◆ **OPDRACHT 1**: Welke jaren beslaat de nieuwe monitor die volgens de tekst over niet-gecontracteerde wijkverpleging eind februari is uitgebracht?
◆ **OPDRACHT 2**: Schrijf een gedeelte van de tekst over niet-gecontracteerde wijkverpleging woordelijk over: begin bij de woorden "In 2019 en 2020" en stop na "en met 2021.".
◆ **OPDRACHT 3**: Zet de tekst over niet-gecontracteerde wijkverpleging voort vanaf het punt waar deze ophoudt.

### DOCUMENTTEKST ###

In 2019 en 2020 was een daling te zien in het aandeel niet-gecontracteerde wijkverpleging, zowel in aantal patiënten als in kosten. In 2021 stijgt het aandeel niet-gecontracteerde wijkverpleging ten opzichte van 2020. Dit blijkt uit onderzoek van Vektis, meldt het business intelligence centrum voor de zorg.
Gedurende de looptijd van het Bestuurlijk akkoord wijkverpleging 2019-2022 monitort Vektis de omvang van de niet-gecontracteerde wijkverpleging. Eind februari brachten het in opdracht van het ministerie van Volksgezondheid en de andere partijen uit het Bestuurlijk akkoord een nieuwe monitor uit, over de jaren 2016 tot en met 2021.

### GEGEVENSUITTREKSEL ###

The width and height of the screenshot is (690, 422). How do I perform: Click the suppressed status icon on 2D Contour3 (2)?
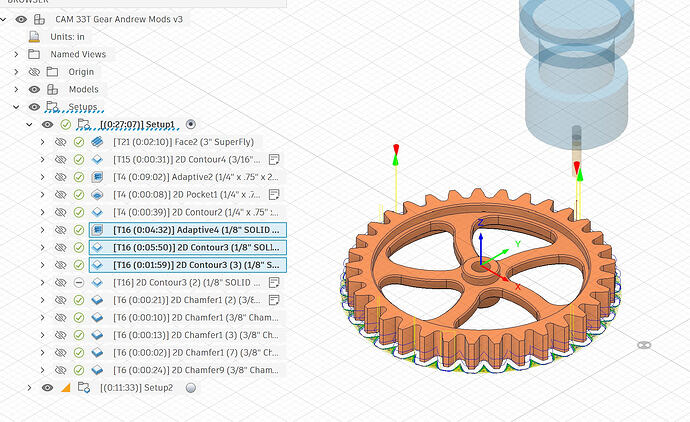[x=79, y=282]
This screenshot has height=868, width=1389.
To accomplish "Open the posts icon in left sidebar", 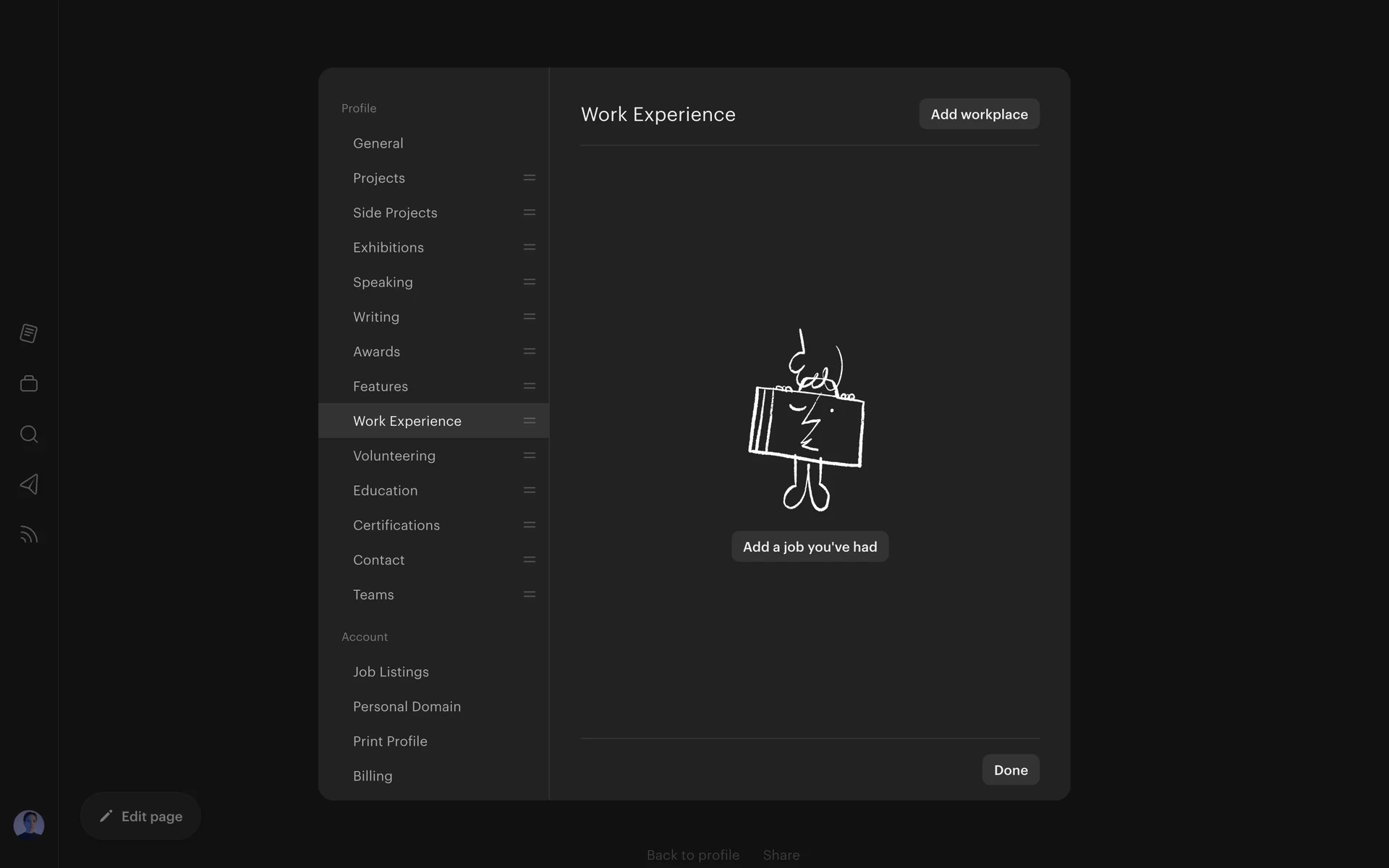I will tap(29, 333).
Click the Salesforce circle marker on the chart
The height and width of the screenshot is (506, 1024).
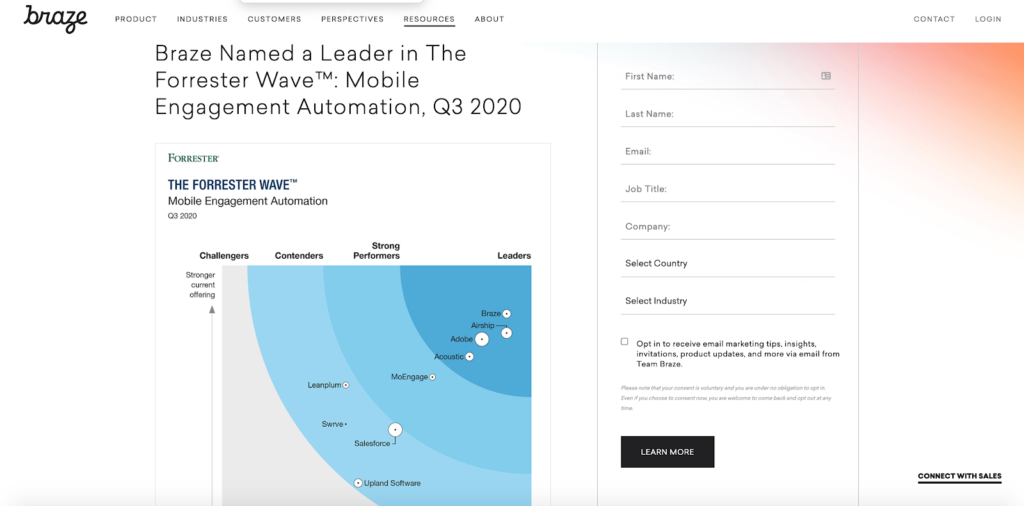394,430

###

◆ **ANTWOORD 1**: De jaren 2016 tot en met 2021.

◆ **ANTWOORD 2**:
In 2019 en 2020 was een daling te zien in het aandeel niet-gecontracteerde wijkverpleging, zowel in aantal patiënten als in kosten. In 2021 stijgt het aandeel niet-gecontracteerde wijkverpleging ten opzichte van 2020. Dit blijkt uit onderzoek van Vektis, meldt het business intelligence centrum voor de zorg.
Gedurende de looptijd van het Bestuurlijk akkoord wijkverpleging 2019-2022 monitort Vektis de omvang van de niet-gecontracteerde wijkverpleging. Eind februari brachten het in opdracht van het ministerie van Volksgezondheid en de andere partijen uit het Bestuurlijk akkoord een nieuwe monitor uit, over de jaren 2016 tot en met 2021.

◆ **ANTWOORD 3**:
In 2019 daalde de omvang niet-gecontracteerde wijkverpleging van 6 naar 4 procent en in 2020 gng daar nog een procent vanaf. In 2021 kwam er weer een procent bij en stond het aandeel niet-gecontracteerde wijkverpleging op 4 procent.
Contractering gestimuleerd
In het Bestuurlijk akkoord wijkverpleging 2019-2022 zijn afspraken gemaakt over het stimuleren van contractering. Op basis van declaratiedata geeft Vektis in de monitor een feitelijk beeld van de ontwikkeling van het aandeel niet-gecontracteerde zorg binnen de wijkverpleging voor de jaren 2016 tot en met 2021. Daarnaast belicht Vektis met het onderzoek verschillen tussen de gecontracteerde en niet-gecontracteerde wijkverpleging. Met deze inzichten biedt de organisatie de partijen in de wijkverpleging een basis voor het vormen van beleid op dit terrein. De minister voor Langdurige Zorg en Sport Conny Helder heeft de monitor bovendien gedeeld met de Tweede Kamer .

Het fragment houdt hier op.